What to work on → All entries are to be copied verbatim, while the pictures stay out.

Records supplied →
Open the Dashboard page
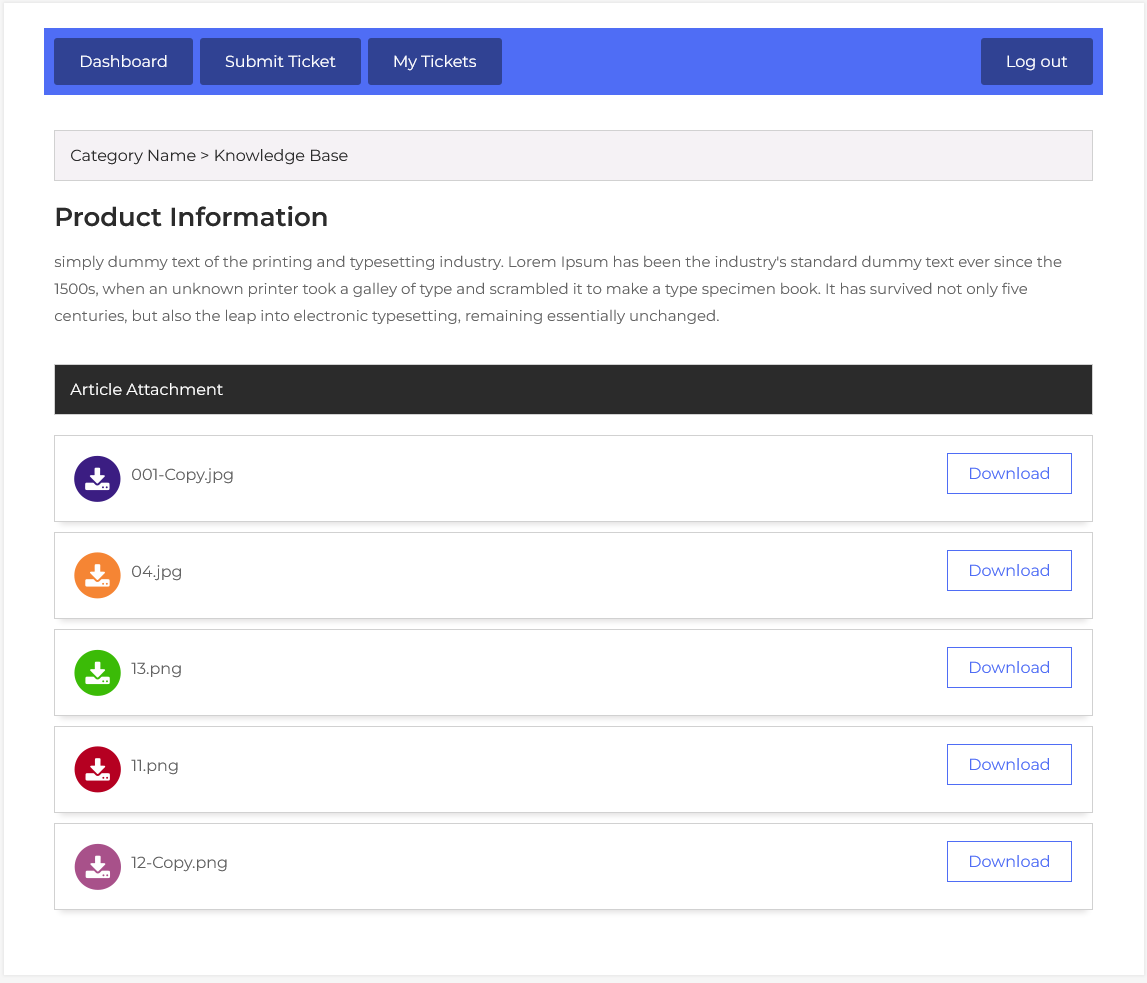This screenshot has height=983, width=1147. (x=123, y=62)
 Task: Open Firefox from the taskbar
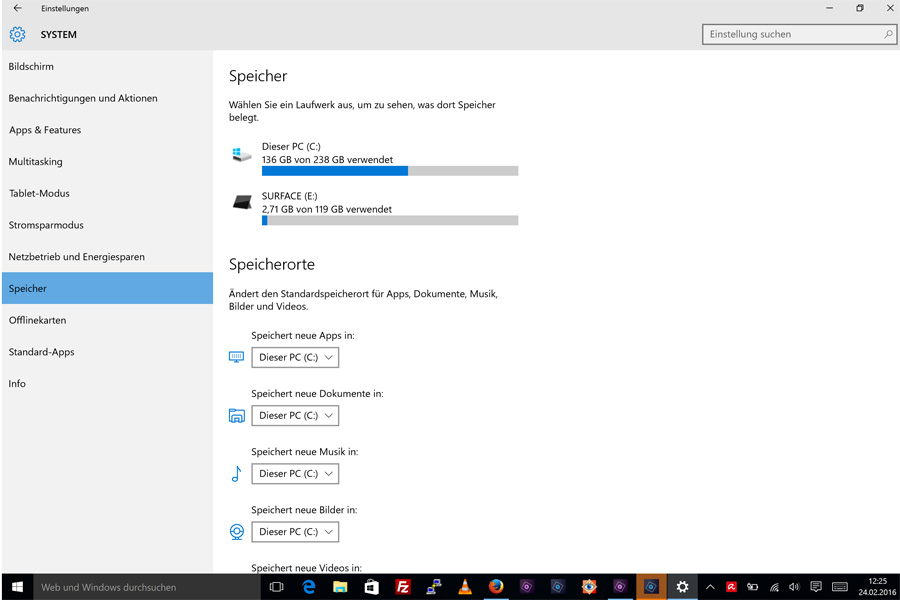click(x=496, y=587)
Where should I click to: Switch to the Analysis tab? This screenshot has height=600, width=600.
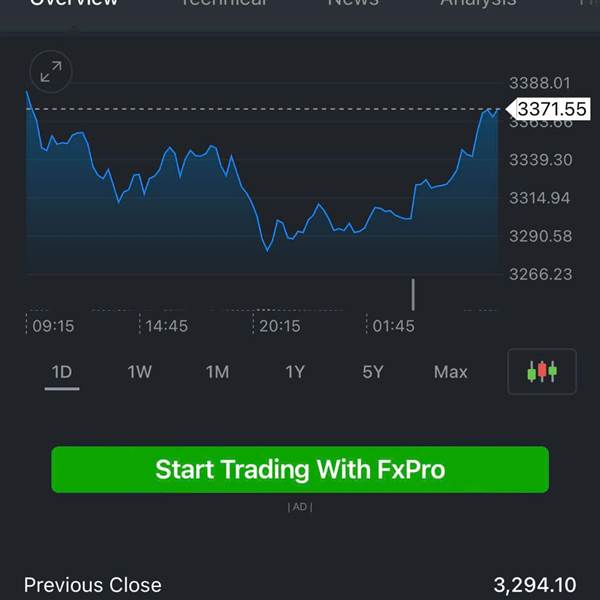click(x=478, y=3)
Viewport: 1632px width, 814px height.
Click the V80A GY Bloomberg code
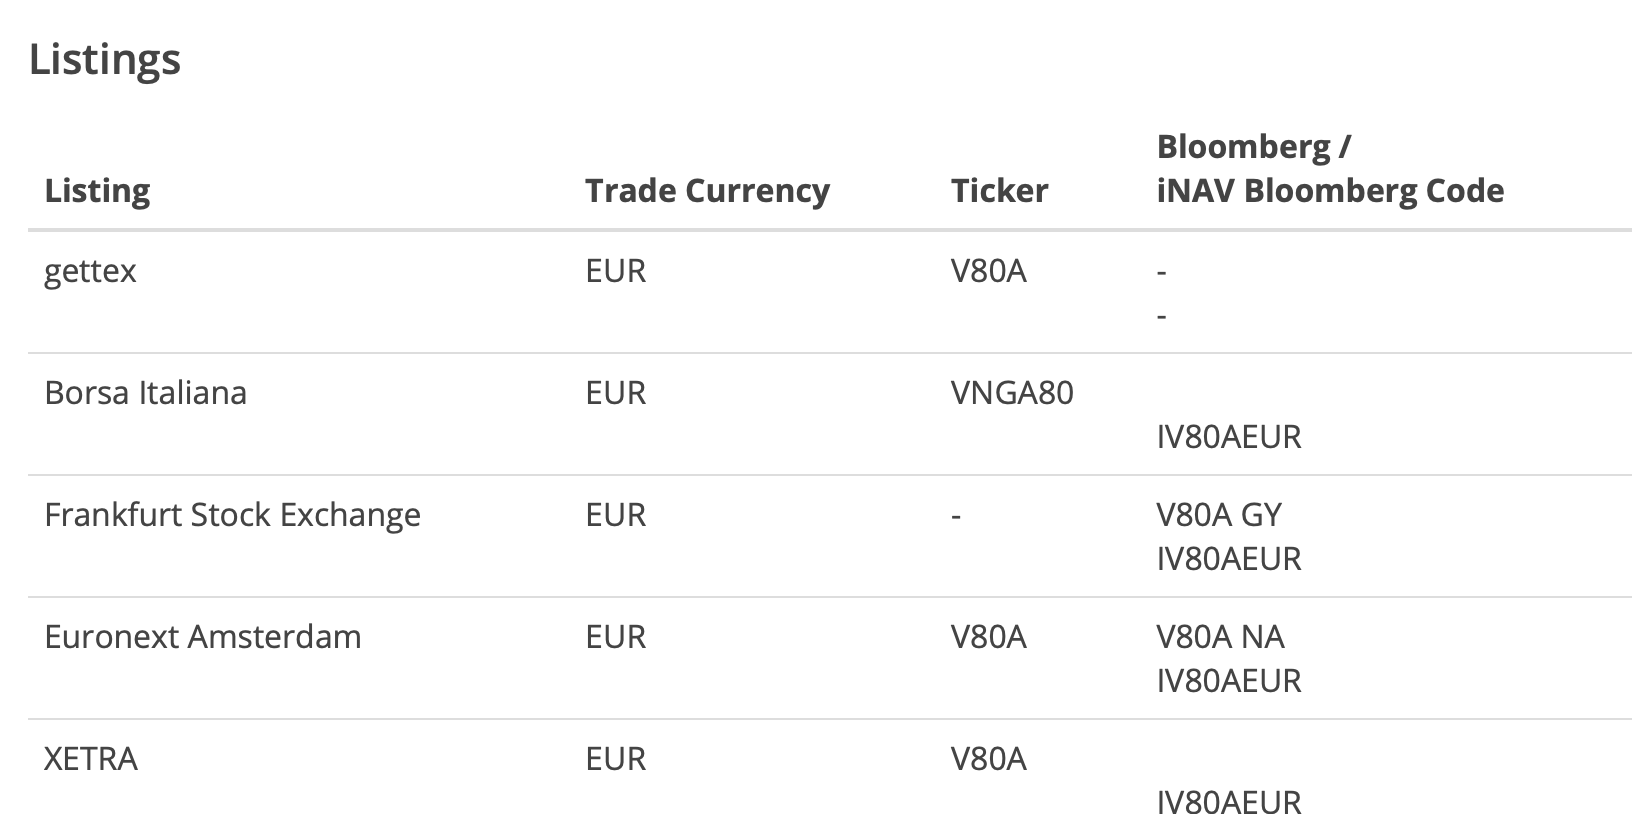[1219, 514]
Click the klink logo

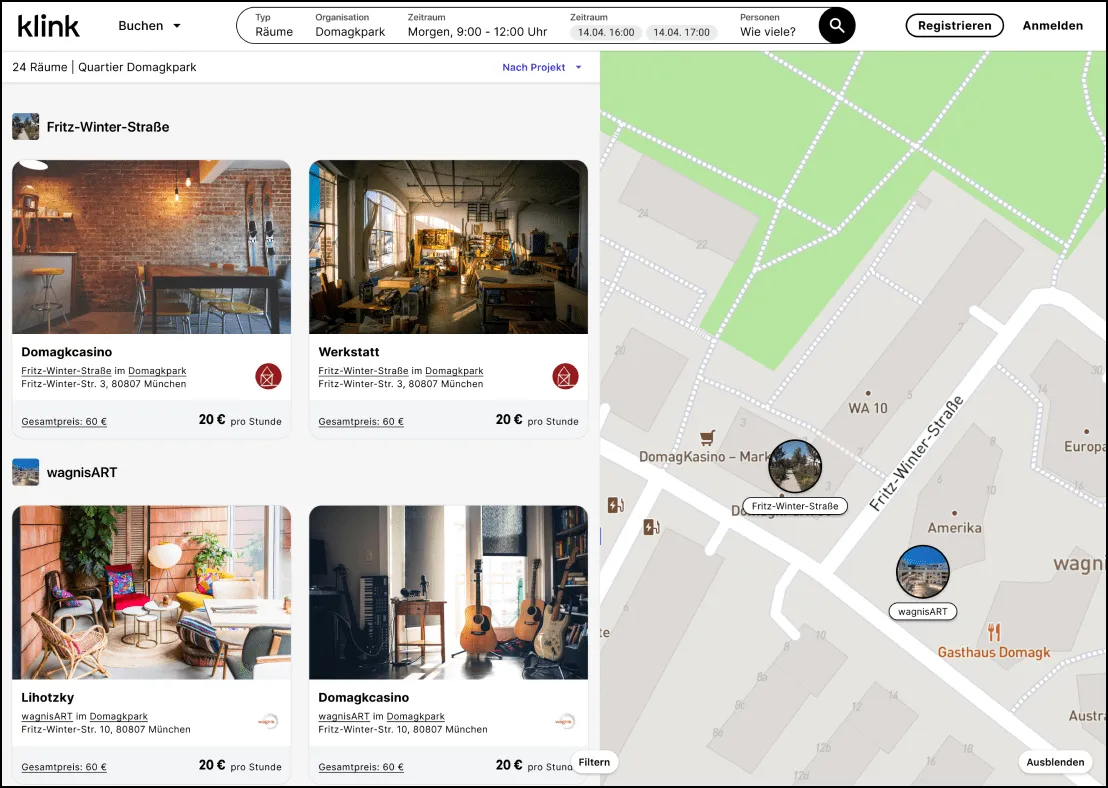click(x=48, y=26)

Result for this task →
Open the Dashboard page
This screenshot has height=983, width=1147. (x=123, y=62)
 Task: Open Firefox from the taskbar
click(x=496, y=587)
Where should I click to: Switch to the Analysis tab? This screenshot has height=600, width=600.
click(x=478, y=3)
Viewport: 1632px width, 814px height.
Click the V80A GY Bloomberg code
[1219, 514]
Click the klink logo

click(x=48, y=26)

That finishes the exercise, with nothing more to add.